-- O que fazer --
• A. Devolva, sem alterações, o trecho do texto sobre perdas na gravidez que vai de "Fotografia de capa: Karine" a "a colos vazios.".
• B. Traduza para inglês esta frase do texto sobre perdas na gravidez: "Em 85% dos casos, essa esperança surge, depois de quarenta semanas, sob a forma de um bebé."

-- Texto --
Sem Treta

Colos vazios, colos adiados, colos reencontrados

Fotografia de capa: Karine Menezes

Duas simples riscas cor-de-rosa são capazes de transformar uma série de vidas: nascem os sorrisos, a alegria, as lágrimas de felicidade. Nasce ali, naquele momento, um pai e uma mãe. Há quem guarde a notícia por algumas semanas, há quem anuncie aos quatro ventos, incapaz de conter tanta felicidade: vem aí um bebé. Fazem-se análises, ecografias e exames. Compram-se roupinhas, berço, chupetas, sapatos pequeninos. Há quem faça obras em casa, ou procure outro local para viver de forma a acomodar melhor o novo membro da família. Mais do que comprar, ou reformular, constrói-se: um sonho, uma esperança. Em 85% dos casos, essa esperança surge, depois de quarenta semanas, sob a forma de um bebé. Os outros 15% também estão nas estatísticas e dão lugar a colos vazios.

“A maior taxa de insucesso obstétrico vai para o primeiro trimestre. Podemos ter 15% das gravidezes a colmatarem em abortamentos. Sabemos também que 75 a 80% das gravidezes que culminam em abortamentos se reportam até às 12 semanas de gravidez. No primeiro trimestre da gravidez, a grande maioria tem a ver com patologias genéticas. Isto significa que, se a gravidez evoluísse, iríamos encontrar patologias genéticas ou malformativas com genes normais”, explica Maria Luísa Ferreira Cardoso, médica Ginecologista-Obstetra no Hospital de Braga.

“Estamos cada vez mais tarde a engravidar e achamos que ter um filho aos 40 é igual a tê-lo aos 20. Não é! A partir dos 35 anos há uma queda drástica na fertilidade e uma muito maior incidência de abortamentos. Quanto mais a idade avança, maior a probabilidade de as mães terem hipertensão, diabetes, patologias várias. E depois há a questão da idade paterna!”

De acordo com a obstetra, a partir do primeiro trimestre, a percentagem de gravidezes que não evoluem diminui substancialmente, sendo que uma grande parte delas se deve a malformações do feto, como as cardíacas. No terceiro trimestre podem ainda acontecer os chamados incidentes obstétricos que, felizmente, são pouco frequentes.

-- Dados apresentados --
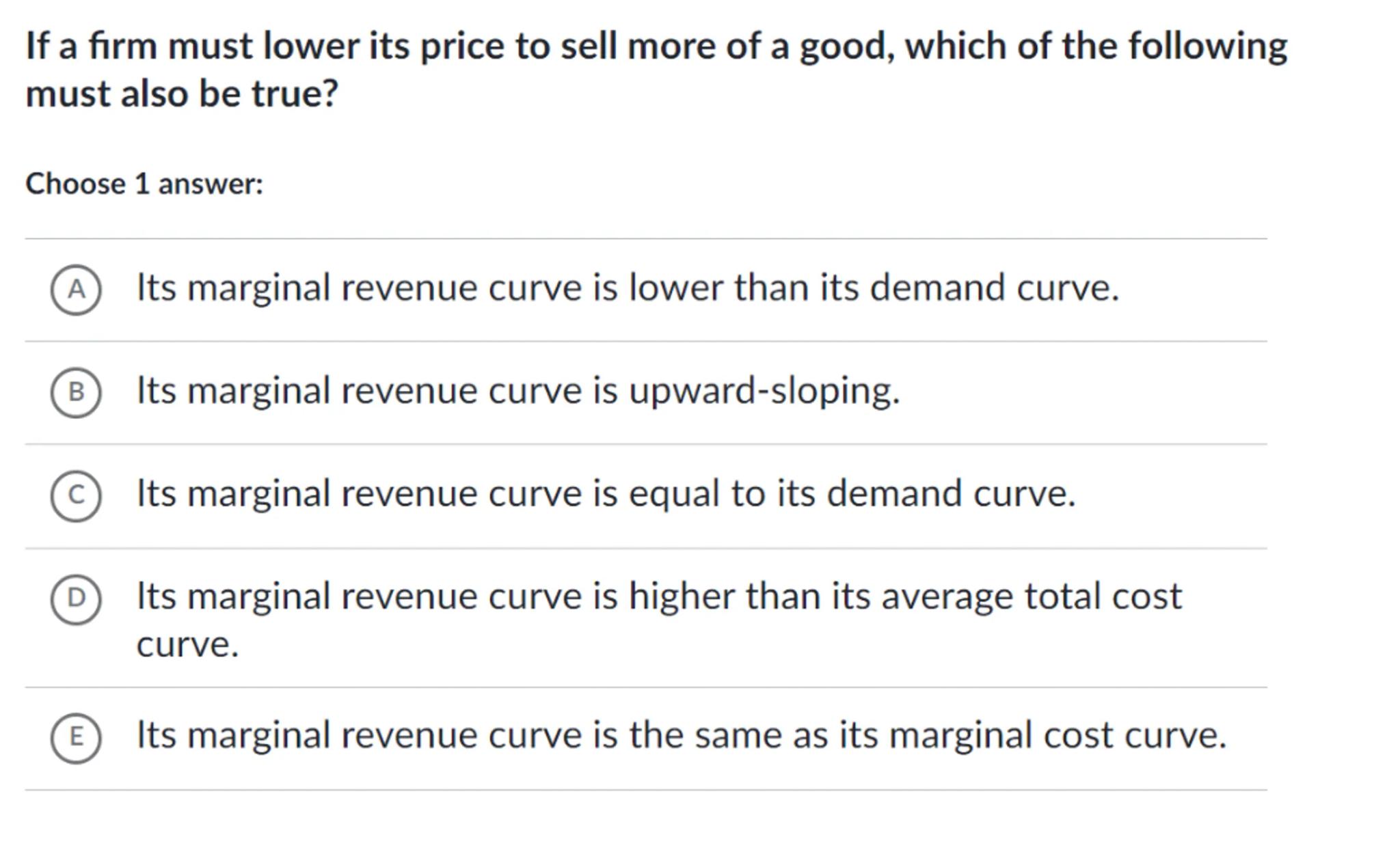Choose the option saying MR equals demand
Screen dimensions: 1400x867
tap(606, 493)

...

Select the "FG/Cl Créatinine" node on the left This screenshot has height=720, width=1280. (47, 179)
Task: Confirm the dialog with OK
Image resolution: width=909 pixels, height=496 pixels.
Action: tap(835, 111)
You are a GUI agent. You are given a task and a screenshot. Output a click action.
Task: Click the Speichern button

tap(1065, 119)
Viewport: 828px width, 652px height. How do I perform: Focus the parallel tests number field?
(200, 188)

...

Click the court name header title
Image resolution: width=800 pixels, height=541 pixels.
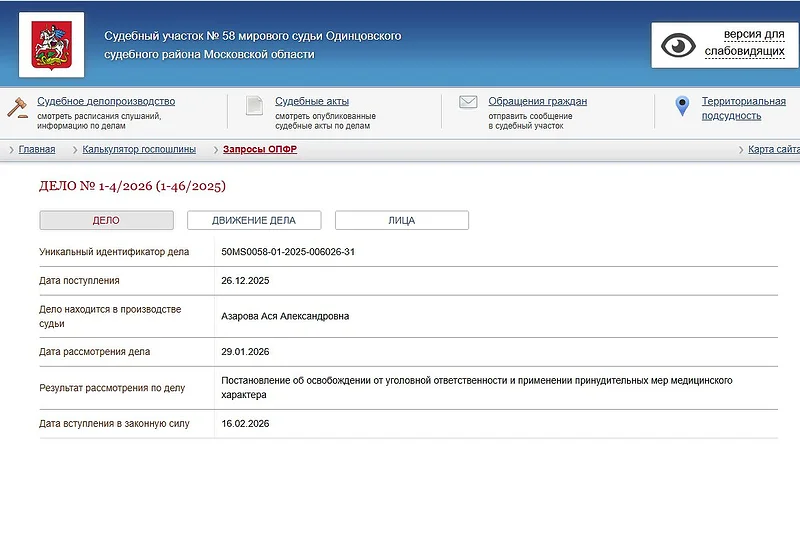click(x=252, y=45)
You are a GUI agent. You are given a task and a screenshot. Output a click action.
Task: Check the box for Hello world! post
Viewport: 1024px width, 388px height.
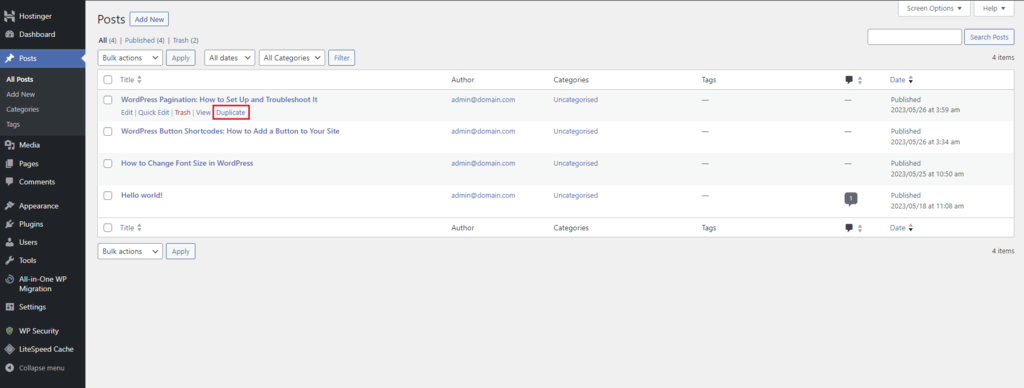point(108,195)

-- Respostas por item --
• A.
Fotografia de capa: Karine Menezes

Duas simples riscas cor-de-rosa são capazes de transformar uma série de vidas: nascem os sorrisos, a alegria, as lágrimas de felicidade. Nasce ali, naquele momento, um pai e uma mãe. Há quem guarde a notícia por algumas semanas, há quem anuncie aos quatro ventos, incapaz de conter tanta felicidade: vem aí um bebé. Fazem-se análises, ecografias e exames. Compram-se roupinhas, berço, chupetas, sapatos pequeninos. Há quem faça obras em casa, ou procure outro local para viver de forma a acomodar melhor o novo membro da família. Mais do que comprar, ou reformular, constrói-se: um sonho, uma esperança. Em 85% dos casos, essa esperança surge, depois de quarenta semanas, sob a forma de um bebé. Os outros 15% também estão nas estatísticas e dão lugar a colos vazios.

• B. In 85% of cases, that hope arrives, after forty weeks, in the form of a baby.